小説

『Daydreamer』澄川或香(『安芸乃助の夢』)

 70歳くらいの女性がおもむろに口を開く。
「息子のなかで、世界が続いているのが嬉しいのです。彼なりの現実世界を生きているのですから。例え、この世界で目を覚まして私たちの手を握ってくれることがなくても。私たちがこうして息子の夢を一緒にみて、一緒に喜びを味わうことができることが嬉しいのです。」
 40歳代くらいの女性が小さく笑いながら言った。
「夫の頭の中の小さな世界はちっぽけなものかもしれませんが。彼にとってはすべてです。私たちは彼が命を終えるまで彼の世界をみていたい。」
 彼の母と妻が静かに、部屋にうつされたモニターを見つめる。そこには、昼根が目をさまし朝ごはんを食べながらニュースを見ている姿が映っていた。妻がぽつりぽつりと話した。
「彼の頭の中で、私たち家族や子どものことがでてくることはありません。でも、それを思い出してしまったら、彼のこの平和な世界が壊れてしまうと思うんです。事故のことを思い出すかもしれないし、私たちのことを思い出して不安になったら悪夢になってしまうかもしれない。」
 獏がいった。
「ご心配にはおよびません。私たちの方で特別に調合した薬を使って夢を引き続きコントロールして彼がこの世界のことを思い出さないよう、幸せに思えるよう夢を調整していきます。
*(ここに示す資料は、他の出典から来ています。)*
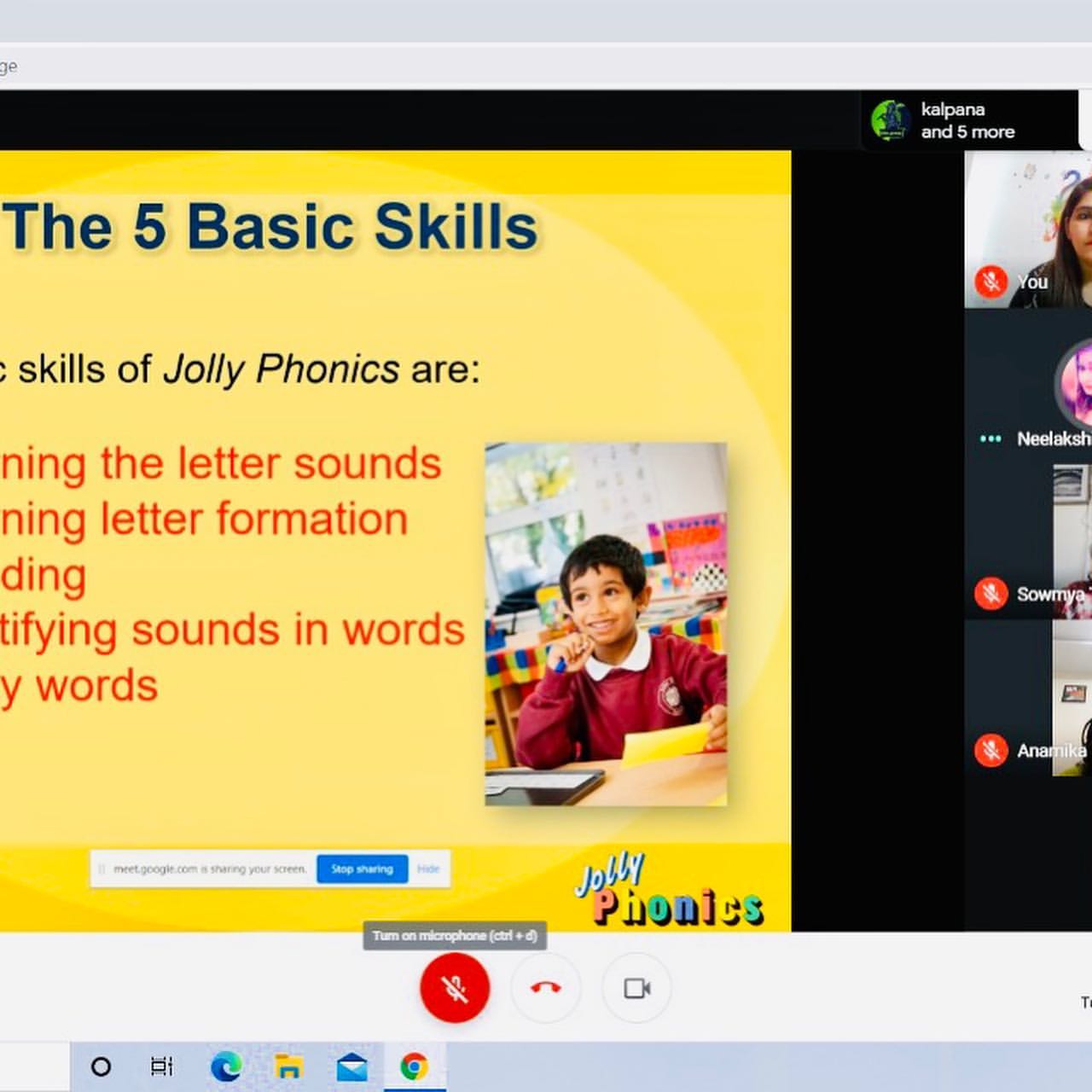
Task: Toggle the camera video button
Action: pyautogui.click(x=636, y=988)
この薬は夢をコントロールして拷問や自白に使う用途で昔は使われることが多かったですが現代ではこのように前向きな用途で使われるようになって・・・いい時代になりました。」
 その時、すっと扉が開いて若い女性が入ってくると、まっすぐに男の元へ駆け寄り、男の手をとり微笑んだ。
 獏がいう。「おや娘さん、今日は大学はお休みですか。研究の方はどうですか。」
 娘は静かに笑っていった。
「あの日工事現場の足場が崩れてこなければこんなことにならなかったのにね。あの日一緒に居た男の子を助けられて本望だったんじゃないかな。父は頭の中では若いまま。私が小さいころに見ていたままなのよね。こんなに年をとっているのに。目を覚ましてもらえるように研究は頑張ってるわ。でも、もし父がこのまま息を引き取ってしまうことがあっても、きっと父は夢を見続けるんじゃないかな。死ぬって夢を見続けることで、こうして天国とかの夢を見続けて生き続けるの。そうなら寂しくないなってお父さんの夢をみてて思うの。」

 はっと目が覚める。今目覚めたこの瞬間。夢なのか。夢から覚めた夢なのか。轟音と共に現実が雪崩れ込んでくる。浮かんだ違和感さえも置き去りに、秒針は音を立てて回り続ける。